Equivalence by isomorphism
Task number: 3598
Show that isomorphism yields an equivalence relation on a graph with \(V_G=\{1,…,n\}\).
Determine which graphs have equivalence classes with the greatest number of elements and find an example of such a graph for appropriate \(n\).
Solution
The relation of "being" ismorphic is
- reflexive – every graph is isomorphic to itself via the identity permutation
- symmetric – if \(f: G\to H\) is an isomorphism, then the mapping \(f^{-1}: H\to G\) is also an isomorphism (every bijection has an inverse mapping, and preserving edges and non-edges in \(f\) leads to preserving edges and non-edges in \(f^{-1}\))
transitive – if \(f: F\to G\) and \(g: G\to H\) are isomorphisms, then their composition \(g\circ f\) is a bijection that preserves edges and non-edges and so is an isomorphism.
(Formally \((u,v)\in E_F \Leftrightarrow (f(u),f(v))\in E_G \Leftrightarrow (g(f(u)),g(f(v)))=((g\circ f)(u),(g\circ f)(v))\in E_H\).)
The largest number of isomorphic graphs, concretely \(n!\), on the set \(\{1,…,n\}\) are found from asymmetric graphs, because every renumbering of vertices gives a different graph.
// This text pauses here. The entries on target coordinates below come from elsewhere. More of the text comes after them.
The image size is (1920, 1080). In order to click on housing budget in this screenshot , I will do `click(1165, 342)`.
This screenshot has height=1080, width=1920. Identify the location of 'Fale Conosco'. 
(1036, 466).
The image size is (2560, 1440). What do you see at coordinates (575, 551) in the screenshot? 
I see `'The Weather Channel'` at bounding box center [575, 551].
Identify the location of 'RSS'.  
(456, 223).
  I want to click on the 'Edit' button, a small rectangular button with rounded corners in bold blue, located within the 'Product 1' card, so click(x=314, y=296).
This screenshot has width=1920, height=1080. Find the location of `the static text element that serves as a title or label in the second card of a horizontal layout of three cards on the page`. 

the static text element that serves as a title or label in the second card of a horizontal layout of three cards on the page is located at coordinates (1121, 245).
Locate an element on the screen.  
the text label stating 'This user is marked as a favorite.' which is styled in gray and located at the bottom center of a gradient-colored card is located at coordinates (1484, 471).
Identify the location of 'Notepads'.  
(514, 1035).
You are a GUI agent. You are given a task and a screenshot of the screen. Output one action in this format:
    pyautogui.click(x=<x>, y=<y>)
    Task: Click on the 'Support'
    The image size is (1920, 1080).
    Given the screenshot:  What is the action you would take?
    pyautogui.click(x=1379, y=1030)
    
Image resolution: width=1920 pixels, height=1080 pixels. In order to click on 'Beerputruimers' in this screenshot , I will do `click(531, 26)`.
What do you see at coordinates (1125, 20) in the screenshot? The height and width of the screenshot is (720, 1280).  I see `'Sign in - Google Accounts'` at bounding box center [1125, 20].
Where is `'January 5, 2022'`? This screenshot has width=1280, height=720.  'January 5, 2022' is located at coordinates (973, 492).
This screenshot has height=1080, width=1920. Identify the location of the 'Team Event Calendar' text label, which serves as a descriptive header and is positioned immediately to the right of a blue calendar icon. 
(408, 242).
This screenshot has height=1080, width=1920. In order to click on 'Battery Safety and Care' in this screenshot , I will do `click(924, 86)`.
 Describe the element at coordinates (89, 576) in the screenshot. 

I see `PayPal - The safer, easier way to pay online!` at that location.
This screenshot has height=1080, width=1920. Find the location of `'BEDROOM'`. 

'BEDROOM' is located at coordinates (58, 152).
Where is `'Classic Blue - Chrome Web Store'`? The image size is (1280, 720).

An example of an asymmetric graph for \(n\ge 6\) is \(P_n\cup\{(2{,}4)\}\), i.e. a path on vertices, where the second and fourth vertices are joined by an edge.
1 must map to itself, because it is the only vertex with degree one neighboring a vertex with degree three, thanks to which 2 must map to itself, 4 must also map to itself, because there is no other remaining vertex of degree three, etc.
By analyzing cases we may determine that with at most five vertices there are no asymmetric graphs with the exception of \(K_1\).